1003  - FIX allocations aren't failing when we run out of free space
1004  - FIX df doesn't agree with du.
1005
1006  problem:
1007    Truncate when an index block has addresses in uninc_table.
1008      The summary for the new address has already been performed.
1009      We need to deallocate the new without disturbing the old.
1010      However a simple allocation may not be possible.
1011      I guess we can prune them all to zero, then incorporation
1012       can proceed.
1013
1014  TOFIX: when truncating a recently created file, it is still depth=0 so
1015     nothing happens.
1016     We really need to increase the depth to 1 as soon as we dirty
1017     any block, then reset back to 0 if it fits.
1018
1019 26Feb2008
1020   We have a file that we have written to, and the data blocks have been
1021   written out and the addresses stuck in uninc_table.
1022   We then truncate the file.  Who releases the usage of those blocks?

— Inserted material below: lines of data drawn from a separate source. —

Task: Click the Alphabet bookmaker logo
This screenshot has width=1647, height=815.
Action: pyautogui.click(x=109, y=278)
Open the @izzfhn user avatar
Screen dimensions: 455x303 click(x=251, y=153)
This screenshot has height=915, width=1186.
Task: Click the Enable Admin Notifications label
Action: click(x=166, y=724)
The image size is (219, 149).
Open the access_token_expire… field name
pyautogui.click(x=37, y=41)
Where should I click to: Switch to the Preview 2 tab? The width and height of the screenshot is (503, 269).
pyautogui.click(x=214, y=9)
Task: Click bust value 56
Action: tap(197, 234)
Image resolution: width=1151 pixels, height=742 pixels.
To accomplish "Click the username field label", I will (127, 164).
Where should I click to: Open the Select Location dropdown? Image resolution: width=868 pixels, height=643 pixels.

1023   And who removes them from uninc_table?
1024
1025   OK, 'rm' returns all the blocks back now so 'df' is almost the same as 'du'.
1026   I really should make sure that inodes are getting freed properly and the
1027   inode map is clean and everything.
1028
1029   BIG QUESTION
1030     Do we reserve segment-usage blocks.

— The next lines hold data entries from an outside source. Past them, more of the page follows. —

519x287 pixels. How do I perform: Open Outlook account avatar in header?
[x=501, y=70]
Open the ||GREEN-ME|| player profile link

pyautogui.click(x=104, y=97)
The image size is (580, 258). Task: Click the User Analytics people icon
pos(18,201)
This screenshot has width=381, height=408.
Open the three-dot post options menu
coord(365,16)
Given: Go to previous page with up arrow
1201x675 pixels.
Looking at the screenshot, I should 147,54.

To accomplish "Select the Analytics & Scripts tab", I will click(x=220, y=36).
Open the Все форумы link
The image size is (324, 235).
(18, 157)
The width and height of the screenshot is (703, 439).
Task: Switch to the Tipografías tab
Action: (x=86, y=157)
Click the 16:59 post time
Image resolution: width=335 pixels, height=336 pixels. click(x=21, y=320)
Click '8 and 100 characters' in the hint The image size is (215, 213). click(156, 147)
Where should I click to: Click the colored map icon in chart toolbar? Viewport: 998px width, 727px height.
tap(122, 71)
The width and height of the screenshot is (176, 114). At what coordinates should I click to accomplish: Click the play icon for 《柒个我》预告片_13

1031      We cannot do it naively as we get infinite recursion.
1032      But we need it to be allowed to dirty the segment block.

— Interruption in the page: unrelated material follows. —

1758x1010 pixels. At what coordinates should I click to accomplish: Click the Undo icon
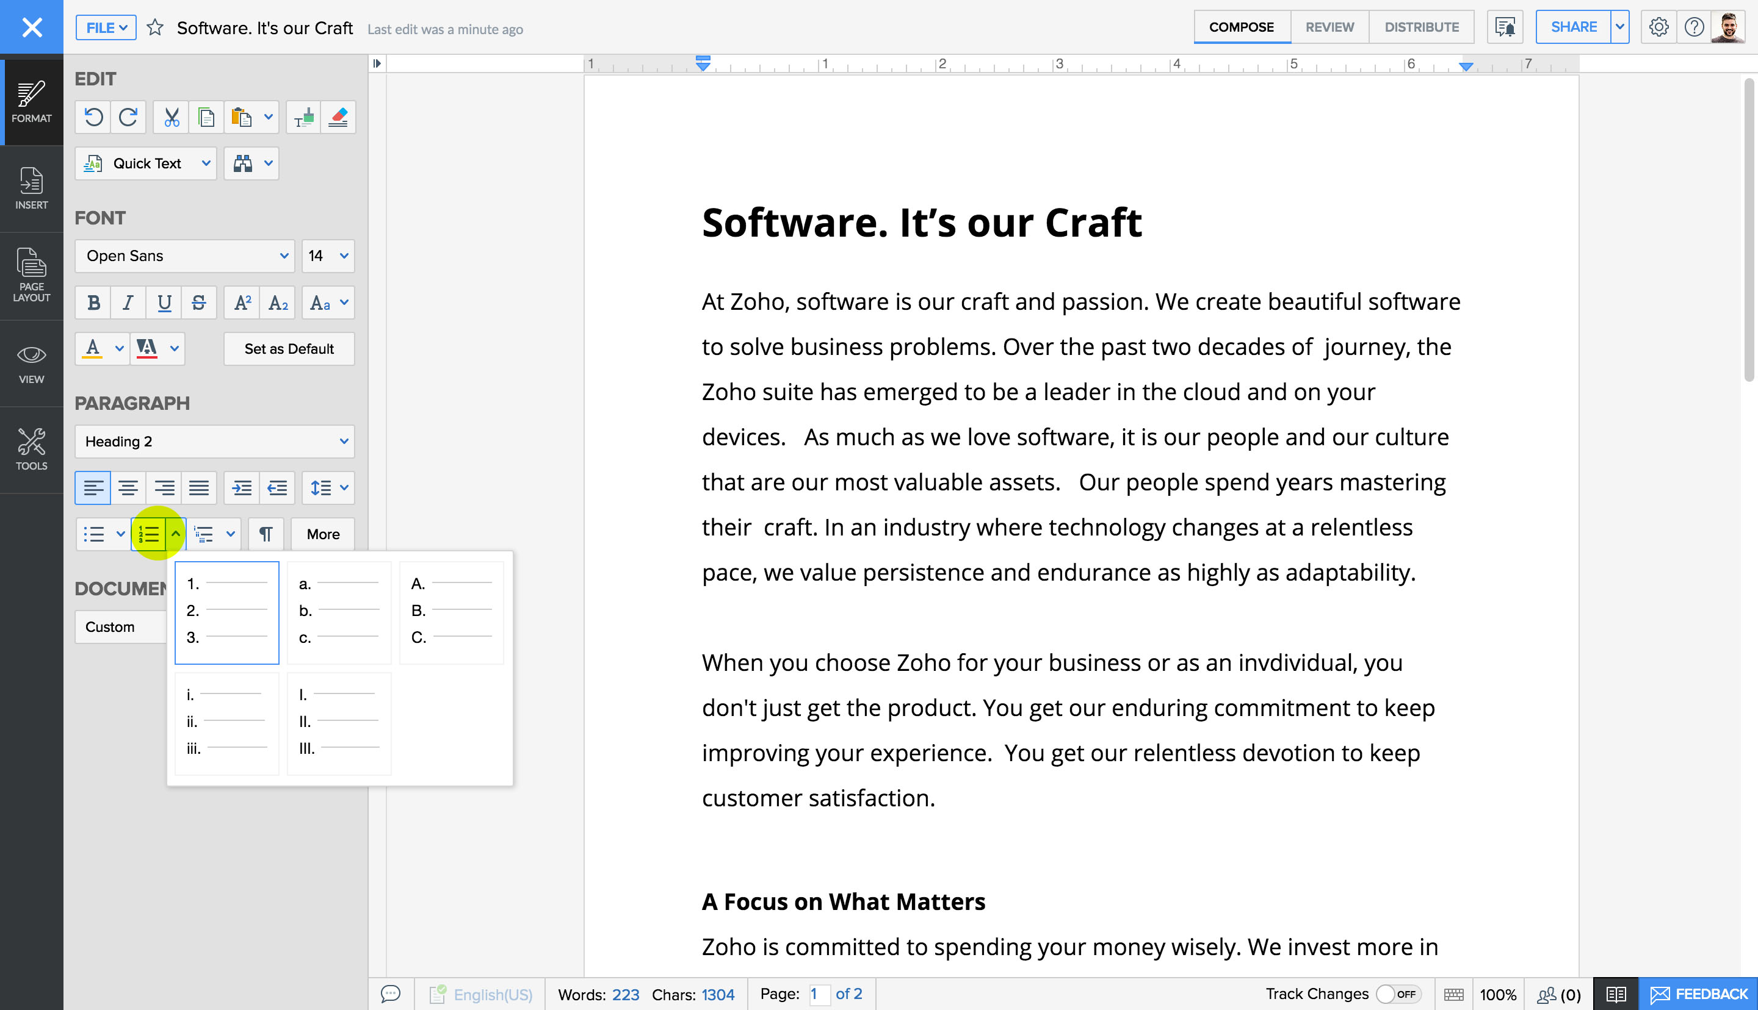[94, 117]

1033      But we cannot pin them to this phase as we want to write them out
1034      after this phase
1035      This still needs more thought.  I avoided the recursion by setting SegRef
1036      before getting the ref.  But that isn't safe.
1037
1038 28Feb2008
1039   The table of cleanable segments is not working out.  Each segment appears multiple
1040   times which wastes space and adds confusion.
1041   We really want to be able to lookup by dev/seg and also find the least.
1042   'Find least' sounds like we want a heap but then we cannot discard the bottom half.
1043
1044   We could have a skiplist for dev/segment lookup and do a merge-sort on
1045   a different link when we want to find the best segment.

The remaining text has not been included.